Please quote exactly the opening lines of the data, from the first line to the one where "Viewport: 1287px width, 1080px height." appears.

-- Opening Marker --

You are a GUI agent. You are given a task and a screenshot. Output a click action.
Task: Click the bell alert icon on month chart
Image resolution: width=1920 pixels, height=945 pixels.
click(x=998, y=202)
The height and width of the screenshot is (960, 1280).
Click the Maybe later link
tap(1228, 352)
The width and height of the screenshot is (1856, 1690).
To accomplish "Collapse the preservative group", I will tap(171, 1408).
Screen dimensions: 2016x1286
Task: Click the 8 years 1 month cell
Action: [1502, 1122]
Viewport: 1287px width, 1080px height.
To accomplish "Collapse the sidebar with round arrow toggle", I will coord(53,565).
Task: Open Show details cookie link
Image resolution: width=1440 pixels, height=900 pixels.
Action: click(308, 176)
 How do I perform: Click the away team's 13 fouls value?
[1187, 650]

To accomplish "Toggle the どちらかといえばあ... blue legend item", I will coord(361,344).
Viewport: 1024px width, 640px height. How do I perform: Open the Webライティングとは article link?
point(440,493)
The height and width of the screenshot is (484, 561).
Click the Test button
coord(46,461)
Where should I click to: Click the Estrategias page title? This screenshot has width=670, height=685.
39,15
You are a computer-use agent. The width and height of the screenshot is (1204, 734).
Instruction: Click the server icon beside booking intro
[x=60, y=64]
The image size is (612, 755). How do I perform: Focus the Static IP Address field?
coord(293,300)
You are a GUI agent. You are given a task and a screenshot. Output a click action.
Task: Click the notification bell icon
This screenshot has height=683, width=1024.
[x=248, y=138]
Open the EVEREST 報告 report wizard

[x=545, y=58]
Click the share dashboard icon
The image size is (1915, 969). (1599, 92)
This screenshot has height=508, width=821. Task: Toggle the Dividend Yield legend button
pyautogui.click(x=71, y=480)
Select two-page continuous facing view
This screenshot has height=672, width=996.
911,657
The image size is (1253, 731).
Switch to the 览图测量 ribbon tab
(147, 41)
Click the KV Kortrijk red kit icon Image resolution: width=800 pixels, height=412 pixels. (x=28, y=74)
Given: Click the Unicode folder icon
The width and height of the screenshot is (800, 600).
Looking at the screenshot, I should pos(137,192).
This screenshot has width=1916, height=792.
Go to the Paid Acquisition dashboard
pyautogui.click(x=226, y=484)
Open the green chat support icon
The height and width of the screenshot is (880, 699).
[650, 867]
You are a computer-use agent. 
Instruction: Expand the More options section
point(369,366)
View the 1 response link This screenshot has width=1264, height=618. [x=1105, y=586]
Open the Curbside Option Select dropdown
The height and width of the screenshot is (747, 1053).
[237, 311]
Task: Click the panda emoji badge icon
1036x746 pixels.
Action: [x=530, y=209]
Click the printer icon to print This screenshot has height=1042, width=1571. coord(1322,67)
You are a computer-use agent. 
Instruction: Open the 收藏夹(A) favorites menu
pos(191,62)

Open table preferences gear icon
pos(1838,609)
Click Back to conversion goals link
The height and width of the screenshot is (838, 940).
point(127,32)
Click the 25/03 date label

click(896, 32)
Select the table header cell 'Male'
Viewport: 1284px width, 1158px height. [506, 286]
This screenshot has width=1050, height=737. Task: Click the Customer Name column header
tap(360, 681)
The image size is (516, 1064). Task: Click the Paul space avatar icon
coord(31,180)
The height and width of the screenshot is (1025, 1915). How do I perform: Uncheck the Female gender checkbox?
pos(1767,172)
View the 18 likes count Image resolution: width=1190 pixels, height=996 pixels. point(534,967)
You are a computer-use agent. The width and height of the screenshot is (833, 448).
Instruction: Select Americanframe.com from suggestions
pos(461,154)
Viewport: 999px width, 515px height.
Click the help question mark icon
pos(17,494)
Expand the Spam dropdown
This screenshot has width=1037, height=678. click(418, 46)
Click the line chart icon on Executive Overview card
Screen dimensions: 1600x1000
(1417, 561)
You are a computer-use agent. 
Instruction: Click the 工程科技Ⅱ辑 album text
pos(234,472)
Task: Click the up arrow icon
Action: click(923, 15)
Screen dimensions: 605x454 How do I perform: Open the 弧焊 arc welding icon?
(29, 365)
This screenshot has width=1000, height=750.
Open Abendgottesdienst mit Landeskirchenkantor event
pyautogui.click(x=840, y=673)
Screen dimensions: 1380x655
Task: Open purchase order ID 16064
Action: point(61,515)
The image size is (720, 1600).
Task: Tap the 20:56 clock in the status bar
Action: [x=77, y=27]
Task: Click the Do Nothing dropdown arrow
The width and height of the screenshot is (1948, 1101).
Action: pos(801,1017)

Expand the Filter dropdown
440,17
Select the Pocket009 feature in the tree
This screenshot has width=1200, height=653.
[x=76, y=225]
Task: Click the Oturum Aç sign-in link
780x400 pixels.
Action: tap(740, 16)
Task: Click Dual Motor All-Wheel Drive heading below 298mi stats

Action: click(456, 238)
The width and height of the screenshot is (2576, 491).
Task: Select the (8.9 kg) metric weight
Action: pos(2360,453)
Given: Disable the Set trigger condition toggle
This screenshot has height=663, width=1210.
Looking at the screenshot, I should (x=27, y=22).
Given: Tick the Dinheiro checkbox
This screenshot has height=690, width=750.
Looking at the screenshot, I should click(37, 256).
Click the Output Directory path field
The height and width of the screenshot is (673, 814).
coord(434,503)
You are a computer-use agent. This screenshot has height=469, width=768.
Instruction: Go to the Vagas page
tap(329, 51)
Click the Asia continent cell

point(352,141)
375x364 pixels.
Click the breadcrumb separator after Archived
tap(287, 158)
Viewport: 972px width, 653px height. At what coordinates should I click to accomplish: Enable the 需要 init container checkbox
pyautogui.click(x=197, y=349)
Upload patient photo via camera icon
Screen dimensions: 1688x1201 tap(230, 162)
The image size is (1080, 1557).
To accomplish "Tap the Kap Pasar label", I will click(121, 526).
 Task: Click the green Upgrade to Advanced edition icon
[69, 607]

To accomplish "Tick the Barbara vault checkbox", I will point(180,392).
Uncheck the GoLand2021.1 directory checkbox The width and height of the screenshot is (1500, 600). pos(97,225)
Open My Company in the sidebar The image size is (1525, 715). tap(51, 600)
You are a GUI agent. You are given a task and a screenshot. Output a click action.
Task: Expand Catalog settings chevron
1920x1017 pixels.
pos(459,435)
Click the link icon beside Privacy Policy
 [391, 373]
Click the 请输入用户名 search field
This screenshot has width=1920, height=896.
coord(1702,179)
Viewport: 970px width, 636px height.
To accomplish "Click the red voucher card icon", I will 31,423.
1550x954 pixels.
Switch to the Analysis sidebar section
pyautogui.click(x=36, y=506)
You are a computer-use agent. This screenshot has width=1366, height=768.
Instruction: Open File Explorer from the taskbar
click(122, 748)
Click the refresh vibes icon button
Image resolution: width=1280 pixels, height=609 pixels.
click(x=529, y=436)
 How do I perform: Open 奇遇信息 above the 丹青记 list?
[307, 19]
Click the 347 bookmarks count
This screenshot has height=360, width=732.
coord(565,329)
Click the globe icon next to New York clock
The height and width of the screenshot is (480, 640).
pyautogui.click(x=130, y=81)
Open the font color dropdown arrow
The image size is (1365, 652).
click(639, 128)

-- Closing Marker --

EXERCISE ANSWER:
You are a GUI agent. You are given a task and a screenshot. Output a click action.
Task: Click the bell alert icon on month chart
Image resolution: width=1920 pixels, height=945 pixels.
click(x=998, y=202)
The height and width of the screenshot is (960, 1280).
Click the Maybe later link
tap(1228, 352)
The width and height of the screenshot is (1856, 1690).
To accomplish "Collapse the preservative group", I will tap(171, 1408).
Screen dimensions: 2016x1286
Task: Click the 8 years 1 month cell
Action: [1502, 1122]
Viewport: 1287px width, 1080px height.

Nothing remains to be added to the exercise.